Dieser Forderung genügt man, wenn man als Raum-Zeit den Minkowski-Raum, und als mathematische Objekte, die die physikalischen Größen beschreiben, Elemente aus Darstellungsräumen der Poincaré-Gruppe wählt. In diesem Fall hat man die Koordinaten der Raum-Zeit-Punkte den Symmetrieeigenschaften der Raum-Zeit angepaßt. Die Transporteigenschaften physikalischer Systeme hängen aber nicht von der Art der mathematischen Beschreibung ab. Wählt man z. B. für den Minkowski-Raum krummlinige Koordinaten, dann ist es die Existenz von 10 speziellen Killing-Vektoren im Minkowski-Raum, die die Transportierbarkeit physikalischer Systeme sichert. Mit jedem dieser Killing-Vektoren hängt ein Erhaltungssatz zusammen: Der Energie-, der Impuls-, der Drehimpuls- und der Schwerpunktssatz. Die mathematische Formulierung dieses Zusammenhangs finden seinen Ausdruck in den Noetherschen Theoremen.

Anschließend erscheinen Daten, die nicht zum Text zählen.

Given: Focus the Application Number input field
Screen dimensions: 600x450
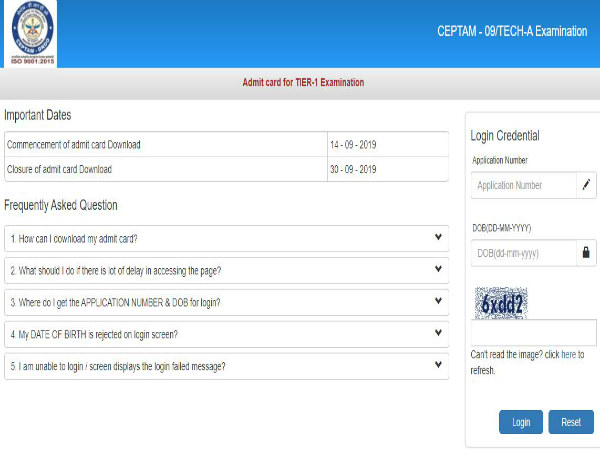Looking at the screenshot, I should point(523,185).
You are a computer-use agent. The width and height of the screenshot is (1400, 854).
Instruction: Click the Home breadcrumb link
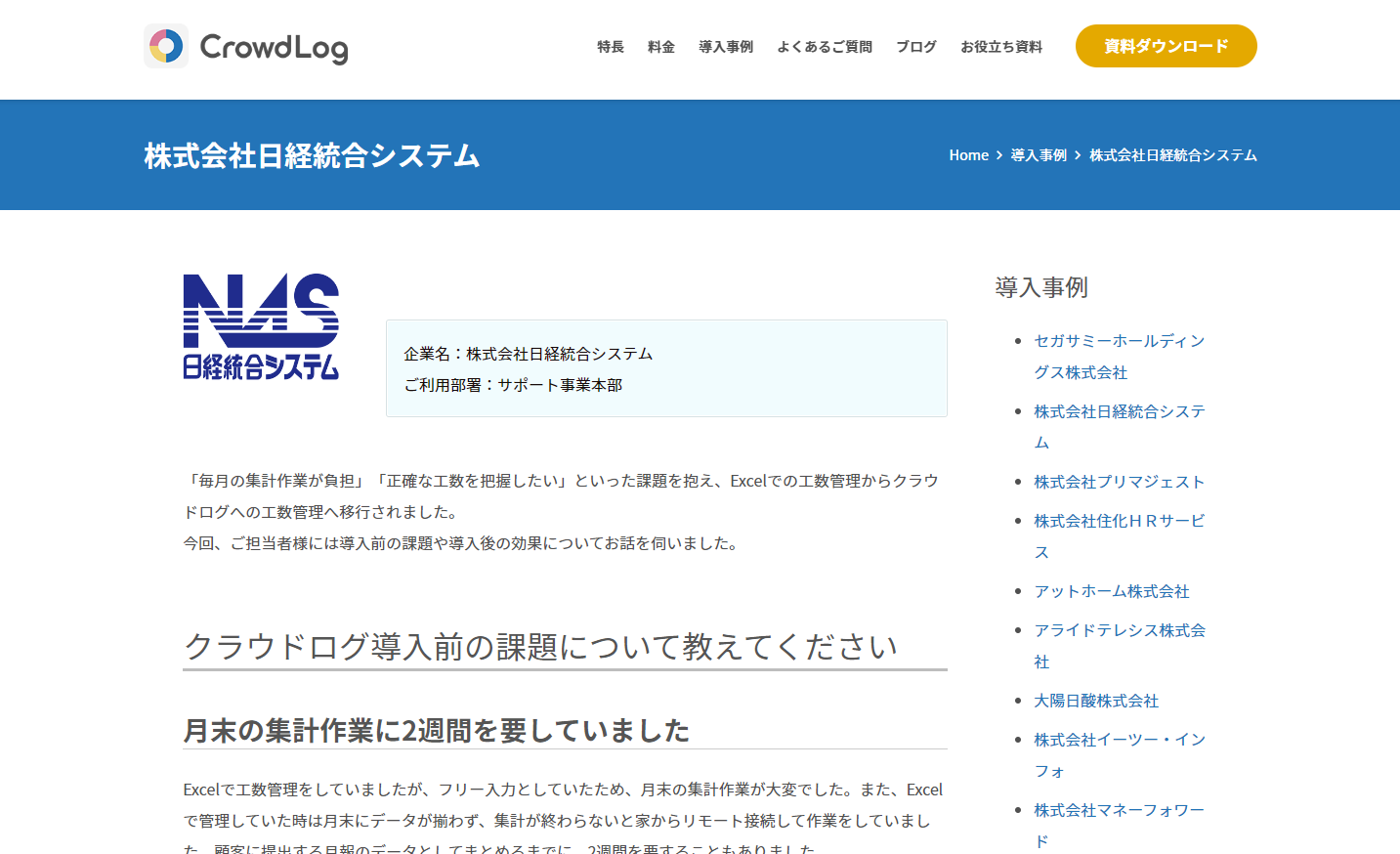(968, 155)
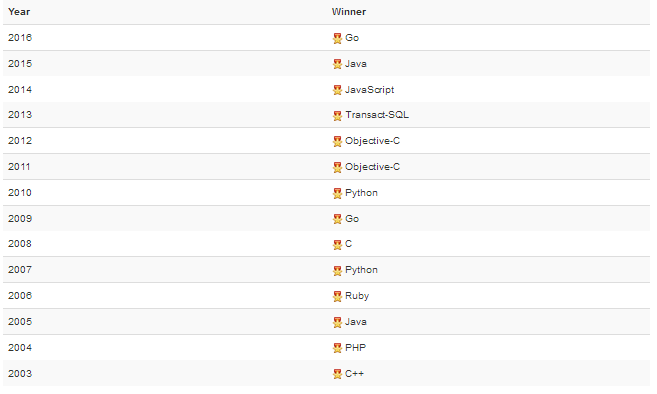Click the year 2003 cell
657x394 pixels.
(20, 374)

Die Situation ändert sich, wenn man berücksichtigt, daß physikalische Systeme sich in äußeren Gravitationsfeldern befinden oder selbst solche Felder erzeugen können, und Gravitationsfelder nach Einsteins Vorstellungen die metrische Struktur der Raum-Zeit prägen. Sind diese Gravitationsfelder hinreichend unsymmetrisch, haben sie also weniger als 10 Killing-Vektoren, dann können die physikalischen Systeme nicht mehr in der beschriebenen Weise in der Raum-Zeit bewegt werden, ohne Veränderungen zu erleiden, und dann lassen sich auch nicht mehr die entsprechenden Erhaltungssätze formulieren. Damit wird es eine Frage der Stärke und der Symmetrie von Gravitationsfeldern, ob man an Symmetrieprinzipien festhalten kann.

Die bisher betrachteten Symmetrien werden auch als äußere bezeichnet. Im Gegensatz dazu spricht man von inneren Symmetrien, wenn die physikalischen Gesetze gegen Transformationen invariant sind, die nicht mit Operationen in der Raum-Zeit zusammenhängen, z. B. sind die Maxwellschen Gleichungen gegenüber einer einparametrigen Gruppe invariant, was zum Erhaltungssatz für die elektrische Ladung führt.

Bei der Beschreibung der fundamentalen physikalischen Wechselwirkungen hat die Forderung nach Symmetrie der physikalischen Gleichungen gegenüber bestimmten Transformationen, die von Raum-Zeit-Punkt zu Raum-Zeit-Punkt variieren, eine vertieftes Verständnis von der Natur physikalischer Wechselwirkungen gebracht.